Once the game comes down to the two of them, the maybe-comedy is again dismissed, and we get a dramatic, much more compelling final hand between Burnham and Book. As always, Martin-Green and Ajala are terrific together, aptly portraying two people whose loving relationship has reached an impassable obstacle. When Book pushes all in (a flush over Michael’s straight), he knows he’s won the prize but feels rotten about it. Just like the rest of the grim task ahead of him, it’s about what he has to do, not what he wants to do. As for Burnham, she can only feel sorrow for Book even as he gets away with the isolynium. She’s still confident that she’ll find a way to stop him, but she may no longer be able to save him. Back at Federation HQ, Burnham reveals to President Rillak and Admiral Vance that she’s hidden a tracker on the isolynium, which means she’ll get another shot at foiling his plans next week.

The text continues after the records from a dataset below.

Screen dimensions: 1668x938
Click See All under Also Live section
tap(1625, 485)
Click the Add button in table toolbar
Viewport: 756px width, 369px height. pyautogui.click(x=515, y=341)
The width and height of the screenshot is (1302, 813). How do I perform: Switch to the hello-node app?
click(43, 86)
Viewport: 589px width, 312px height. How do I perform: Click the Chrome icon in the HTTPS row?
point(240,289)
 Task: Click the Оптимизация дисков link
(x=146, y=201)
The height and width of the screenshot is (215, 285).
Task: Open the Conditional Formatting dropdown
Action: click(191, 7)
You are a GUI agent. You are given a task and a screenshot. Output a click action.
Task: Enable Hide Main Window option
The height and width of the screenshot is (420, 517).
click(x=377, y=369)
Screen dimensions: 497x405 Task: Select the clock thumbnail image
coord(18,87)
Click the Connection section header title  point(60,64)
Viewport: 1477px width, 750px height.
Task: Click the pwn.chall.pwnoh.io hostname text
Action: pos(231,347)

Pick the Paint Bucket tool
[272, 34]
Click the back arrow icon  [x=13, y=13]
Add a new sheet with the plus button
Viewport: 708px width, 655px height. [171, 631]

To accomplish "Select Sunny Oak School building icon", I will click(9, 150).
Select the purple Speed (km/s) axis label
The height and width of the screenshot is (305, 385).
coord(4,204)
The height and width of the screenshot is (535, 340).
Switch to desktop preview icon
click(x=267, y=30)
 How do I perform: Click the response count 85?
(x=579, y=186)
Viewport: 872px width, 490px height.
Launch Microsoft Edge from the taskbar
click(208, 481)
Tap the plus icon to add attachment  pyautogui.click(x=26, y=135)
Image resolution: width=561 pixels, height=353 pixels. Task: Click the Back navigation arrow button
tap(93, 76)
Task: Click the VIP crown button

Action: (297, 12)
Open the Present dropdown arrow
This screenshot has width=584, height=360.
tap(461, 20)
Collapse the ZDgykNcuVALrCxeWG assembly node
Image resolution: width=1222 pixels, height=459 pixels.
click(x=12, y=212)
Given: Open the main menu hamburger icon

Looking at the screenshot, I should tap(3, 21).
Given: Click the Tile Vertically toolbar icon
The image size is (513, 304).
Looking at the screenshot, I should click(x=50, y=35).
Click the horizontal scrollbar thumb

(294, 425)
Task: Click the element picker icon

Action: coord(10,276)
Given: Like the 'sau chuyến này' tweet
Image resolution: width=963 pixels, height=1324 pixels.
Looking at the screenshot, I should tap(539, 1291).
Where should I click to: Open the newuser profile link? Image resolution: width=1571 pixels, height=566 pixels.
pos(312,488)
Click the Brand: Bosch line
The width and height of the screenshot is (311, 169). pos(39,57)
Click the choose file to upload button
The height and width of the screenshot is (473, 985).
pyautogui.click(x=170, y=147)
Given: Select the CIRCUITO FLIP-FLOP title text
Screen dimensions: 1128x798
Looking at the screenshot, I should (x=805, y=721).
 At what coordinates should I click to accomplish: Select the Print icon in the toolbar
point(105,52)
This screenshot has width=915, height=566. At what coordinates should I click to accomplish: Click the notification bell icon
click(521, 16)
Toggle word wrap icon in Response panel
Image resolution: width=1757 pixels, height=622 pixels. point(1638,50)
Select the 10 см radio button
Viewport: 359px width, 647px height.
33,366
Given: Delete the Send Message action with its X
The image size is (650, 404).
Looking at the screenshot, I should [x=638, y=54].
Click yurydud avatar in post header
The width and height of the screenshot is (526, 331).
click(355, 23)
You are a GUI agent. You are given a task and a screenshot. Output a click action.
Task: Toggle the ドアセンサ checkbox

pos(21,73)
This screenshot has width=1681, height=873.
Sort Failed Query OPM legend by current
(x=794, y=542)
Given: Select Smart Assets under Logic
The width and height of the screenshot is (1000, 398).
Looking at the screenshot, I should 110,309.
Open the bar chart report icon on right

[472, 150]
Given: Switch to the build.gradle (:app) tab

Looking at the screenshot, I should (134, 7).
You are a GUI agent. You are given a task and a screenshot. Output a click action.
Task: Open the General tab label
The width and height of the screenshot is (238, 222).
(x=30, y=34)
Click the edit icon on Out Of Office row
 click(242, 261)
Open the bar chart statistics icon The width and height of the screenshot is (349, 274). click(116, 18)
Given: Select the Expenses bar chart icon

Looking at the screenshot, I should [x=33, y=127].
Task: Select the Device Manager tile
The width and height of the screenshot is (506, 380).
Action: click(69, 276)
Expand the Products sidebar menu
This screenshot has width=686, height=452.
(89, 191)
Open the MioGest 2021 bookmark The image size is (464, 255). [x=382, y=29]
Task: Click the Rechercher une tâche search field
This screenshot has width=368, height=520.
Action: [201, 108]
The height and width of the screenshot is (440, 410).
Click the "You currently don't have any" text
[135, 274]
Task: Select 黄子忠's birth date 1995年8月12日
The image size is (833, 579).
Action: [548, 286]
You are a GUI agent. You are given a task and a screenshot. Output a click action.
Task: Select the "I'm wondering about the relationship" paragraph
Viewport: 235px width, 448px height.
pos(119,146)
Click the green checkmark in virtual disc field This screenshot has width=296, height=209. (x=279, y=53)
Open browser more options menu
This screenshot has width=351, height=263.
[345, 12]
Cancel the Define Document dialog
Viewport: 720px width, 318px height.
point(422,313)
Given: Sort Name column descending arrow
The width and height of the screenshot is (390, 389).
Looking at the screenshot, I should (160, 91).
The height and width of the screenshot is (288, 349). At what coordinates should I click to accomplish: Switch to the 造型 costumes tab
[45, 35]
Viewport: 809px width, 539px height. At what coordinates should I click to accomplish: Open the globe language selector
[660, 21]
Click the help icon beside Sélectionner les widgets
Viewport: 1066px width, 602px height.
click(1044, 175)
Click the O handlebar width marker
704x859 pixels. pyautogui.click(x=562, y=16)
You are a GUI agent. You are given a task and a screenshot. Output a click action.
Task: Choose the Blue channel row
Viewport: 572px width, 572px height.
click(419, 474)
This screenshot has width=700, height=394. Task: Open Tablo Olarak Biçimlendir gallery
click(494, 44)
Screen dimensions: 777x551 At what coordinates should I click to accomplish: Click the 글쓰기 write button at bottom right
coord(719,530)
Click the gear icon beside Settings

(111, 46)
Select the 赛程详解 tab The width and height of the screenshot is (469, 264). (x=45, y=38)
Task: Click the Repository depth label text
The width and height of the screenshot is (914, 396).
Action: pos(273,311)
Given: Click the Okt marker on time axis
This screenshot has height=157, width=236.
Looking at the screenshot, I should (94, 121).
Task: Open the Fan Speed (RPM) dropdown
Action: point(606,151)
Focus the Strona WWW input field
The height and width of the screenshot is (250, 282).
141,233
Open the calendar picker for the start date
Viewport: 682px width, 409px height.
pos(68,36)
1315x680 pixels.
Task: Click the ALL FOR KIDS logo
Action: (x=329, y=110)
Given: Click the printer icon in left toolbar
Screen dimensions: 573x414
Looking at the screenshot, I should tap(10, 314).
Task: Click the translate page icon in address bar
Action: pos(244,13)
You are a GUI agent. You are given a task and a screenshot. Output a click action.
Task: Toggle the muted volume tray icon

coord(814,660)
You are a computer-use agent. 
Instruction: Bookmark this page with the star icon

The uneven episode ends on a suspenseful note, as Burnham’s new star charts reveal another wrinkle in the mystery of Unknown Species 10-C. The DMA hasn’t just been threatening ships and planets, it’s been taking something with it. Burnham and Lt. Commander Stamets now theorize that its purpose is to mine large amounts of the rare spaceborne mineral boronite, which the 10-C use as the source of their awesome power. This means that DMA isn’t a weapon, but a massive mining tool. Not only does this potentially recontextualize the Federation’s conflict with the 10-C, but it increases the likelihood that Book and Tarka’s attack will lead to war. Discovery has upped the level of urgency on both the personal and galactic emergencies, but this was certainly a strange route by which to get there.